Poi c’è un Auditel digitale, che rileva i movimenti sulle app dei broadcaster che lo richiedono (Rai, Mediaset, Sky, Discovery, La7) e fornisce dati sul numero di click, sui minuti di connessione ed altro.

Il prossimo step, forse già in primavera, sarà la rilevazione delle connessioni.
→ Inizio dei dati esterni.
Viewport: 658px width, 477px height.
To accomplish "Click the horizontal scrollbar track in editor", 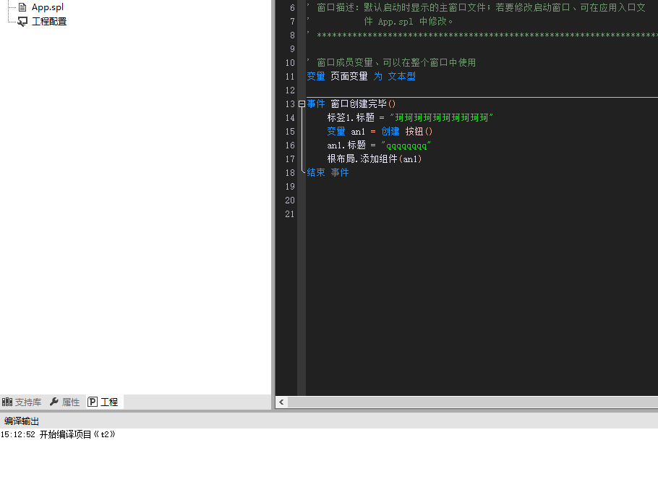I will (470, 402).
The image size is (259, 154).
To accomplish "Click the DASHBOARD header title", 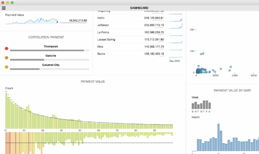I will [139, 8].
Auditel ha saputo progredire con le novità tecnologiche e i mutamenti radicali che sono avvenuti nell’offerta di televisione.Funziona bene, e a breve fornirà la mitica total audience con metriche condivise e attendibili più di quelle che circolano oggi.

Del resto, il caso Dazn con l’autodeterminazione dei propri ascolti, su cui c’è ancora polemica, ha finito con il certificare che senza Auditel non si va seriamente da nessuna parte.

Amazon Prime, Netflix, Disney+ etc : i loro ascolti sono rilevati? 

Squid game è stata definita la serie più vista di sempre su Netflix, è stato calcolato anche il ritorno economico (il che ha spinto a mettere in cantiere la seconda serie), a fronte di meno di 30 milioni di dollari investiti, il traffico avrebbe generato incassi superiori ai 900 milioni…

Possono dire quello che gli fa più comodo. Sono tutte autodichiarazioni, “dati di prima parte” come si dice in gergo. Si potrebbe persino fantasticare che Squid game sia diventato popolare dopo le campagne di stampa su giornali e social, anche ricorrendo a influencer utili alla causa, e che fino a quel momento fosse un flop.

Sarebbe interessante conoscere il numero di account che l’hanno seguito prima della grancassa pubblicitaria, e cosa è successo dopo. Senza Auditel, e comunque senza un credibile certificatore terzo, tutto è aleatorio.

Detto questo, è significativo che Netflix abbia deciso di diffondere i dati, in ore di visione, della propria offerta. Così a proposito di Squid game scopriamo che nel giro di due settimane (13-19 e 20-26/09) è passato da 63.000.000 a 449.000.000 di ore di visione: a global word of mouth, un istantaneo e repentino passaparola mondiale? Mah.